La gente cree que le venden y cree que compra experiencias, esto es, momentos que se supone que suceden y pasan y se supone que ya con eso uno tuvo una experiencia: los restaurantes ofrecen experiencias gastronómicas, los empleados van a sitios donde su experiencia de compra es gratificante; hay experiencias de relajación en el spa; los aviones ofertan experiencias de vuelo. Viva una experiencia financiera en el banco Santander. Se sabe que los clientes exigen experiencias innovadoras de consumo.

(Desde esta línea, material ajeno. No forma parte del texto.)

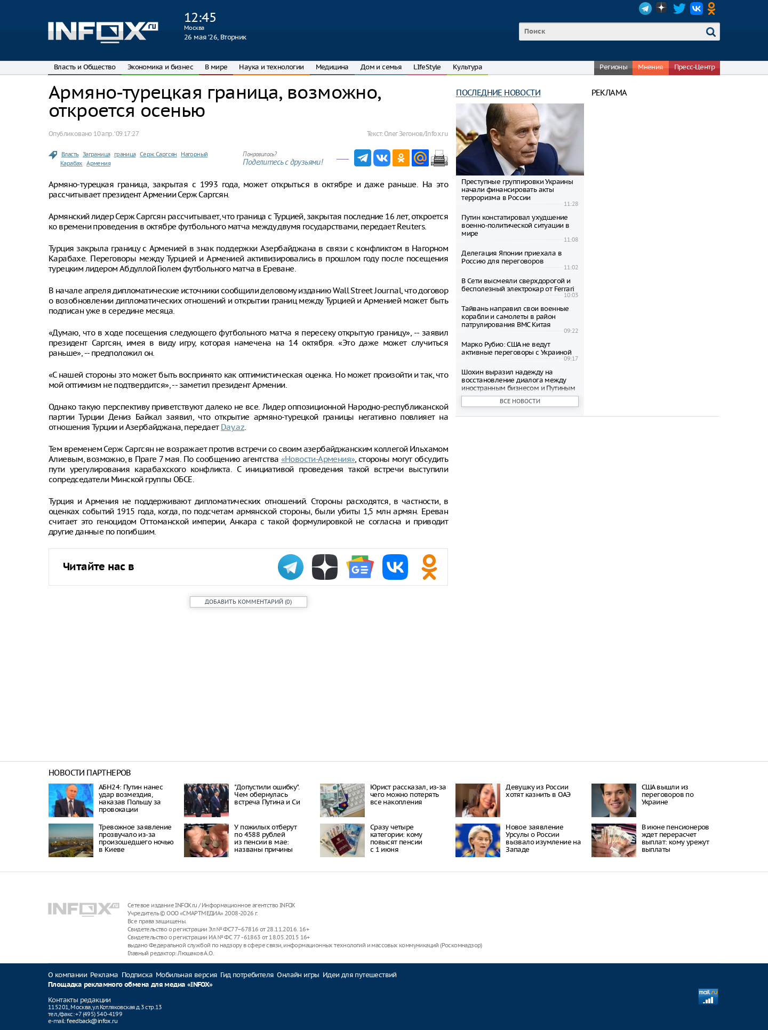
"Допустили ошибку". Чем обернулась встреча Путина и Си (267, 795)
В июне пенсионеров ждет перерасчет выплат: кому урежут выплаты (675, 838)
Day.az (232, 427)
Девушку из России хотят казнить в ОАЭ (538, 791)
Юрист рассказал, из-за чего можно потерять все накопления (408, 795)
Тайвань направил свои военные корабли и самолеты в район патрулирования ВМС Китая (515, 316)
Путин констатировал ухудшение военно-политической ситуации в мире (515, 225)
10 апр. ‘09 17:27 (116, 134)
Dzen (662, 8)
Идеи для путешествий (360, 975)
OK (713, 8)
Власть (69, 154)
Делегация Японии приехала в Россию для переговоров (511, 257)
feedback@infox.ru (92, 1021)
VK (696, 8)
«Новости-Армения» (318, 459)
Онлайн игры (298, 975)
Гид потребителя (247, 975)
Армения (98, 163)
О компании (67, 975)
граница (125, 154)
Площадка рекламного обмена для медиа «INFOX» (130, 985)
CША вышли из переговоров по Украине (668, 795)
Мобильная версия (186, 975)
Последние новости (498, 92)
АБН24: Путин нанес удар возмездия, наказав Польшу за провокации (131, 798)
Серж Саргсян (158, 154)
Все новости (520, 401)
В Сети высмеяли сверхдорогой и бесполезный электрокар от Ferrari (517, 284)
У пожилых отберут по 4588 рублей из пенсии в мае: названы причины (265, 838)
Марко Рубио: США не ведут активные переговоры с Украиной (516, 348)
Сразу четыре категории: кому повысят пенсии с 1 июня (396, 838)
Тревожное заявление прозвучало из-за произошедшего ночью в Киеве (136, 838)
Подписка (137, 975)
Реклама (104, 975)
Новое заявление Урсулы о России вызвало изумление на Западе (543, 838)
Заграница (96, 154)
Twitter (679, 8)
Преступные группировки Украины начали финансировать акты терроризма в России (517, 189)
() (248, 601)
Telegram (645, 8)
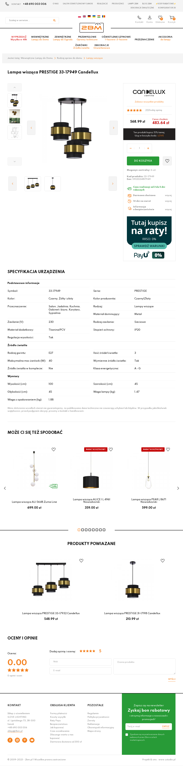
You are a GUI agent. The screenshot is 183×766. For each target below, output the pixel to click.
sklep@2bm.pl (15, 732)
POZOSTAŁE (95, 706)
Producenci (118, 4)
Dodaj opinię (155, 111)
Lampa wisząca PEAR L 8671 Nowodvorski (148, 502)
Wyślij (171, 680)
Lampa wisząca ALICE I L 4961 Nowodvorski (91, 502)
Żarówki (81, 47)
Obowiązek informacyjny (100, 729)
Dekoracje (101, 47)
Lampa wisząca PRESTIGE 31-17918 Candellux (132, 614)
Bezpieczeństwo (59, 725)
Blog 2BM (147, 4)
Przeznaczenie (144, 41)
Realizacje (102, 4)
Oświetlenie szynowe (116, 39)
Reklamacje (93, 725)
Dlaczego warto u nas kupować (61, 738)
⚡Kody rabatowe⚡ (166, 4)
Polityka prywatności (98, 718)
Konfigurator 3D (167, 8)
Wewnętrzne (40, 39)
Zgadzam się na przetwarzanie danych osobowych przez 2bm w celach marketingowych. (147, 738)
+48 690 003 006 (34, 4)
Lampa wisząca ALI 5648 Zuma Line (34, 503)
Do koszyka (143, 162)
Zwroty (91, 722)
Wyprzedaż (19, 39)
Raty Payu (55, 722)
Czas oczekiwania (59, 732)
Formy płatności (58, 715)
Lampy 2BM (133, 4)
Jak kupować (57, 729)
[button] (15, 88)
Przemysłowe (87, 39)
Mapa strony (94, 732)
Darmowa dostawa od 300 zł (66, 743)
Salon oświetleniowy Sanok (78, 4)
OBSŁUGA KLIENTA (62, 706)
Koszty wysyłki (58, 718)
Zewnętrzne (63, 39)
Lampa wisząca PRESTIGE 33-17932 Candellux (51, 614)
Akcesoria (165, 39)
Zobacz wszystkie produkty (149, 103)
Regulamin (93, 715)
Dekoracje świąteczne (142, 8)
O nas (56, 4)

Y, de hecho, la gente se va con la finta de que la experiencia se le metió en el cuerpo y en la existencia después de lo cual ya son nuevos seres pero la verdad es que son los mismos pelmazos de antes. E incluso, la gente hace un espacio en su cuerpo y en su existencia para que ahí se aloje la nueva experiencia que adquirieron, pero resulta que ésta también era de prender y apagar y entonces lo único que les deja es el hueco que le apartaron hasta que, en una de ésas, cuando uno ya debería tener muchas y estar lleno de experiencias, se entera de que nada más está todo vacío.

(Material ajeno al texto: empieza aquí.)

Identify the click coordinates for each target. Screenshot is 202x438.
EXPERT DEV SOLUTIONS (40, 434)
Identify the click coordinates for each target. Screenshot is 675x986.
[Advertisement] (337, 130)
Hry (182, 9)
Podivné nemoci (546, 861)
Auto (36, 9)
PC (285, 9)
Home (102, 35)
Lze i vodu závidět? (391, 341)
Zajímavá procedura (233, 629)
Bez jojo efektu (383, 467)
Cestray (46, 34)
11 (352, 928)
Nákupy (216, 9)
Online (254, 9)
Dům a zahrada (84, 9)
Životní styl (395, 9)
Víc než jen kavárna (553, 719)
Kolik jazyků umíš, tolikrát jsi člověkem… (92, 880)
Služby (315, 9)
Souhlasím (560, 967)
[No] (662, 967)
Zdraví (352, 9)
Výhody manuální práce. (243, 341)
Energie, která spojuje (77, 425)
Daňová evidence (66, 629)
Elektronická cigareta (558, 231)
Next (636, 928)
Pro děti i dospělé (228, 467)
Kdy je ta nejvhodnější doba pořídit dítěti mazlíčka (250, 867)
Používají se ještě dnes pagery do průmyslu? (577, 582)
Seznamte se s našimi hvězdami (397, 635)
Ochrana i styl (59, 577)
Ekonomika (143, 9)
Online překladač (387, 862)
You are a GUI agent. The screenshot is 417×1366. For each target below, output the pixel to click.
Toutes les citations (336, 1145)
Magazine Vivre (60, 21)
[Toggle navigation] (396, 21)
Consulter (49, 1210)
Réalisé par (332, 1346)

Y por eso, actualmente, ya se escucha a la gente clamar y reclamar —a los terapeutas y a los cuatro vientos— que quisiera y necesita tener cosas de a de veras, es decir, que duren, que estorben, que se descompongan de a de veras y que por lo tanto se puedan arreglar, justamente como el agujero de un calcetín, como un reloj que haga tic tac, como la llave del fregadero para que ya no gotee, como un carburador que se tapa, y no esos instrumentos de prender y apagar que son de usar y tirar y cuando ya no funcionan lo único que hay que hacer es reciclarlos por la vía del basurero.

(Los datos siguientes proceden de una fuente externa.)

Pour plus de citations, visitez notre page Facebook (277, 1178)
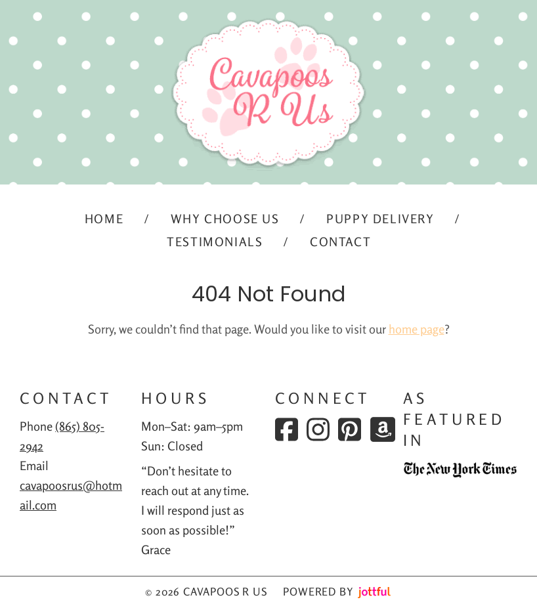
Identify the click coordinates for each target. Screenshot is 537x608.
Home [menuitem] (104, 218)
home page (416, 329)
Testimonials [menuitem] (215, 241)
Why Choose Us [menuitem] (225, 218)
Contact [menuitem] (340, 241)
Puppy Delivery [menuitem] (380, 218)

Pero, claro, después de tanta “experiencia” —esa mercancía de mentiras que no se guarda y que no agarra realidad— la gente ya no sabe hacer nada, mucho menos arreglar un reloj de cuerda de los que ya no existen. Y bueno, la experiencia de remendar un calcetín es bastante chafa, pero después ella por lo menos queda un calcetín; y en efecto, si no se tiene ninguna habilidad y no se ha aprendido nada, se puede comenzar con zurcir ese hueco del dedo gordo y de la existencia. Después de todo, es una tarea que tiene sus peligros, ya que requiere un instrumento punzo (y otro) cortante.